The Santa Fe never operated a manned agency at the Antelope Gap station, but did have a small section crew headquartered and residing there. The crew of section 34 in 1886 seems by the list of surnames to have been perhaps somewhat Irish in composition. These men were Foreman John Muldoon, and laborers Dan O’Brine, J. W. Brooks, Pat Roach and J. E. Muldoon. The 1890 insurance schedule lists only one structure at this station, a section house. There is no coverage of either station in the legal department files or the operating bulletins. There is coverage in the Railroad Commission correspondence record, which contains a petition from the citizens of Scallorn, a community located a short distance north of Antelope Gap, to relocate the station facilities from Antelope Gap to their community. The Commission approved this request on June 30, 1917. The 1921 company building inventory for Scallorn shows a box car depot, a section house built in 1895 (18’ by 30’, with fence), a tool house (half of a boxcar), a mail crane, a station sign, a water well and water tank, a water closet, a stock pen, and three “Mexican bunkhouses”. It seems that the size of the section crew had expanded considerably by 1921. A photograph of the Section Foreman’s home taken by a company photographer to support a valuation survey for the Interstate Commerce Commission c.1921 illustrates a rather peaceful looking abode.

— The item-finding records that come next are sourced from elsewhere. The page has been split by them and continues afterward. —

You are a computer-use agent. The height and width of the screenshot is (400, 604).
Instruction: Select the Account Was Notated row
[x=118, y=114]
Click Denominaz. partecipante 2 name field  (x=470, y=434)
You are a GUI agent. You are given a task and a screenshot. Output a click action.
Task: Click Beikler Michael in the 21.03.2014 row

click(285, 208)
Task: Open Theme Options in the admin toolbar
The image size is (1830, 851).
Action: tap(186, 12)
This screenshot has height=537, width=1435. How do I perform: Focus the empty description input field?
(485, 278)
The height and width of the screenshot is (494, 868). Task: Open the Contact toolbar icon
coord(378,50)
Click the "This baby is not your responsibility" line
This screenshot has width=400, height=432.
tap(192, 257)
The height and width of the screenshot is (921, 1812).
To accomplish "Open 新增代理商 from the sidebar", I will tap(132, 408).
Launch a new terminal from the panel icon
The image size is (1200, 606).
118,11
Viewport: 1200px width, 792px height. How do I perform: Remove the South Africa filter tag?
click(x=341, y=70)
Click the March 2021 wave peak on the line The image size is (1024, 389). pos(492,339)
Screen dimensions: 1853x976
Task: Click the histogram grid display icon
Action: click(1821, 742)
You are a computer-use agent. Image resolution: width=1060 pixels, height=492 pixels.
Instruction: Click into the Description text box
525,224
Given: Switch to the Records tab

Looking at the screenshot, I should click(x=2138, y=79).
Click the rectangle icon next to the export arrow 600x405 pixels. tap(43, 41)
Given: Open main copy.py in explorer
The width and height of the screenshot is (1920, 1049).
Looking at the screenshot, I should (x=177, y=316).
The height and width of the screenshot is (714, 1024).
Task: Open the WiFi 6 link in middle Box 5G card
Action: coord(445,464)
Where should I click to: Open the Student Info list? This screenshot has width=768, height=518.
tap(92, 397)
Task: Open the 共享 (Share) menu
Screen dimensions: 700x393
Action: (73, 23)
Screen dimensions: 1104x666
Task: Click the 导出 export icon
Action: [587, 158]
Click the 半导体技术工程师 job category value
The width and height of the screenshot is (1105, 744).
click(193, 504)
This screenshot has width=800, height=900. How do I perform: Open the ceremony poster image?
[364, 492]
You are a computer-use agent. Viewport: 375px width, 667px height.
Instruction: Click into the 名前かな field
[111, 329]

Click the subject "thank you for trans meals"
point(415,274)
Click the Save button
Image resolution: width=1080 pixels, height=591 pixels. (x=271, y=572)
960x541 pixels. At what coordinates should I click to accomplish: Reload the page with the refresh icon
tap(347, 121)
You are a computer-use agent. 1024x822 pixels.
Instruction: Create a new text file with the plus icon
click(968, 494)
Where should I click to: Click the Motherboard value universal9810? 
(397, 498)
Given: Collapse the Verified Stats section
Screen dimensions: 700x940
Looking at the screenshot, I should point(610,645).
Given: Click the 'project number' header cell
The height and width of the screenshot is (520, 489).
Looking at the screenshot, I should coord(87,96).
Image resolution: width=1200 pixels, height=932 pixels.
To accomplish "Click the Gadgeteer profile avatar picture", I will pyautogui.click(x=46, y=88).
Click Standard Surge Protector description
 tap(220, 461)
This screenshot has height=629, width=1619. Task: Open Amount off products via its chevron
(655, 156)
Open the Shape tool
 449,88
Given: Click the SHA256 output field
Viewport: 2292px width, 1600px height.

A post office was established at Antelope Gap on June 3, 1892, with John E. Stevenson as the first postmaster. This office was located in the first floor of the Harry Hotel, a two story structure which also had a store and dining room on the first floor. The post office was discontinued in the spring of 1914. A post office was established at Scallorn on November 28, 1916. The first postmaster was Suzie Nation, and the final postmaster was John H. Kuykendall, who operated a combined post office, general store and barber shop until the early 1930s.

The Santa Fe stopped its passenger trains at Antelope Gap and Scallorn on flag signal from any waiting passenger. In addition, and without stopping, railway post office employees would pitch out a mailbag of arriving mail when passing the station, and grab a bag of outgoing mail from the mail crane which stood just beside the tracks.